‘Skate to where the puck is going, not to where it has been’

‘Skate to where the puck is going, not to where it has been’

Wayne Gretzky


Yet another famous quote from the greatest hockey player of all time – Wayne Gretzky.   Okay, but what does skating and a puck have to do with anything you do in business?  Perhaps you don’t play or understand hockey so why would you even care about such a quote.

“I am a busy  _______ (insert your title here), I don’t think such an obscure reference to a sport played by grown men with metal blades attached to their shoes, carrying long thin wooden sticks around, and trying to hit a black disc on an ice surface has any thing to do with my life”

In response to that, I say look at the iphone. The Gretzky Quote has been reference by Steve Jobs “I skate to where the puck is going to be not where it has been and we have always tried to do that at Apple”.  They always tried to do that at Apple eh?

Hmmmm, with a stock that has increased in value by more than 10,000% in less than 20 years, maybe Steve Jobs was on to something. Perhaps we have to do more than simply chase a puck -we need to read the play of the game and predict where it is going to go.

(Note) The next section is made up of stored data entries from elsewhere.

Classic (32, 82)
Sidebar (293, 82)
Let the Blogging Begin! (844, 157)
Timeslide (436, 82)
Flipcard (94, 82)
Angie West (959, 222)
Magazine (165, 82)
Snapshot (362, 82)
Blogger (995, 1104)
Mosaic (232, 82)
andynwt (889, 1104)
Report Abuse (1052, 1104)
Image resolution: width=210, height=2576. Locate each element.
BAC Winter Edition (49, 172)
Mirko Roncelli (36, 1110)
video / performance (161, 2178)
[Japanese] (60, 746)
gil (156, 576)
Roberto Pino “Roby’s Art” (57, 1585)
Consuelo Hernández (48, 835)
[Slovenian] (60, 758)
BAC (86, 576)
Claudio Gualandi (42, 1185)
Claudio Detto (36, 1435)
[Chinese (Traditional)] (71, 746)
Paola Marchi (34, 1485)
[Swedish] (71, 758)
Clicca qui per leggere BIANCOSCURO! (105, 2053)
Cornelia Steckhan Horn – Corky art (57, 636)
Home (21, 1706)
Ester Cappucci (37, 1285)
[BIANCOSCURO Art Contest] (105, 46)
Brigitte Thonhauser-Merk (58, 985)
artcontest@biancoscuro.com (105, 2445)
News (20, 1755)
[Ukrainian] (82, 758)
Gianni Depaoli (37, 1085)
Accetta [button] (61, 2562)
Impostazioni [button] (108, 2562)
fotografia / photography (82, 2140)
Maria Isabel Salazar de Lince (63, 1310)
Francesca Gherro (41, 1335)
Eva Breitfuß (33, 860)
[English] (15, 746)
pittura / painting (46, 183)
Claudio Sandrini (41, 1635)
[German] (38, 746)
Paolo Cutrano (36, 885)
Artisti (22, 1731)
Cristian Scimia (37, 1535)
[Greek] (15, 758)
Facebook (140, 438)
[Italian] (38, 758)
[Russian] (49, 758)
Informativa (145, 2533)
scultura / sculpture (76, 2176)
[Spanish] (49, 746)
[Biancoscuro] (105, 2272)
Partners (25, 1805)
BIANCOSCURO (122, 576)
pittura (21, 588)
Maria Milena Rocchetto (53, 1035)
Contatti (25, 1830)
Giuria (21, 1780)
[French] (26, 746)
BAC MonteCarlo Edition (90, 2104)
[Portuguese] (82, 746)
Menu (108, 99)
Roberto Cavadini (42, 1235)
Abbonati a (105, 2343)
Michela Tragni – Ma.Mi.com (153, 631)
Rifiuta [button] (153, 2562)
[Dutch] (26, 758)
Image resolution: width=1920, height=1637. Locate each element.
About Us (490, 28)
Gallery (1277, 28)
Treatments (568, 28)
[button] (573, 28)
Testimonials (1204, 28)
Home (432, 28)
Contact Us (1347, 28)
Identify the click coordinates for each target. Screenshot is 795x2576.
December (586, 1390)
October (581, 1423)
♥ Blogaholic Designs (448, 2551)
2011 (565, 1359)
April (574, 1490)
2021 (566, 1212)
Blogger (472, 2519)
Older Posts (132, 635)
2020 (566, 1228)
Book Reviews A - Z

But is just reading the play enough?   Is that all they did at Apple?  It sounds very simple, just watch the game, understand the game, read the play of the game and interpret where things are going to go in the game.  Is doing that the formula I need to become the superstar in my chosen field or industry?  Apple and Wayne Gretzky did it so why not my company ; why not me?

Well, let’s take a step back to the context of hockey.   What if I learned the basics of playing hockey in a beer league for a couple of years in Minnesota, Michigan, or Massachusetts, and what if I watched hundreds upon hundreds of hockey games on NHL .TV?     After that I would have learned the basic of a sport I enjoy and I would have definitely learned how to read the play from watching it.  So what next ?  Should I just lace up my skates and automatically be the next star of the Edmonton Oilers (where Wayne Gretzky won his four Stanely Cups)?  Probably not…..

Hard work has to be put in even before that.   Most hockey players started playing hockey when they were five or six years of age or even possibly younger.   In fact, Wayne Gretzky started skating before he was even three.   Apple has been around since April Fool’s day in 1976, that is more than 40 years ago.  Success was not instant, it came years and years later.   There may have been signs of greatness early on, for example, Gretzky had success in minor hockey long before he reached the NHL and Apple had successful products in its early years long before the introduction of the iPod, iPad, and IPhone.

So, whatever your chosen field, you first need a foundation and some early successes.   Then you need to commit to being better than the others you are competing with. The big question is how can you be better?  Gretzky did it by scoring more goals than other players, Apple did it by consistently outselling the competition on phones and tablets. There can be many ways to be better than others in business.   You could offer a product or service of the highest quality, or you could offer a product or services of good quality at a great price.   The key is you and your organization need to strategically look at what skills and ultimately what outputs and characteristics are going to get you to that place.

You need to pick the right mix for you and your organization to reach the top. I am personally involved in several practice areas; Sales Performance Management, Energy Trading, Project and accounting and I must, for our clients and stakeholders, think in each case where I need to be to stay ahead of the competition.

Coming back to ice hockey as a close, a general observation is that we must be observant when it comes to our clients and their market, because as their clients and their market changes it also changes where the puck is actually going to go.   When that change happens it makes it harder and harder to keep getting to where the puck is going before it actually gets there.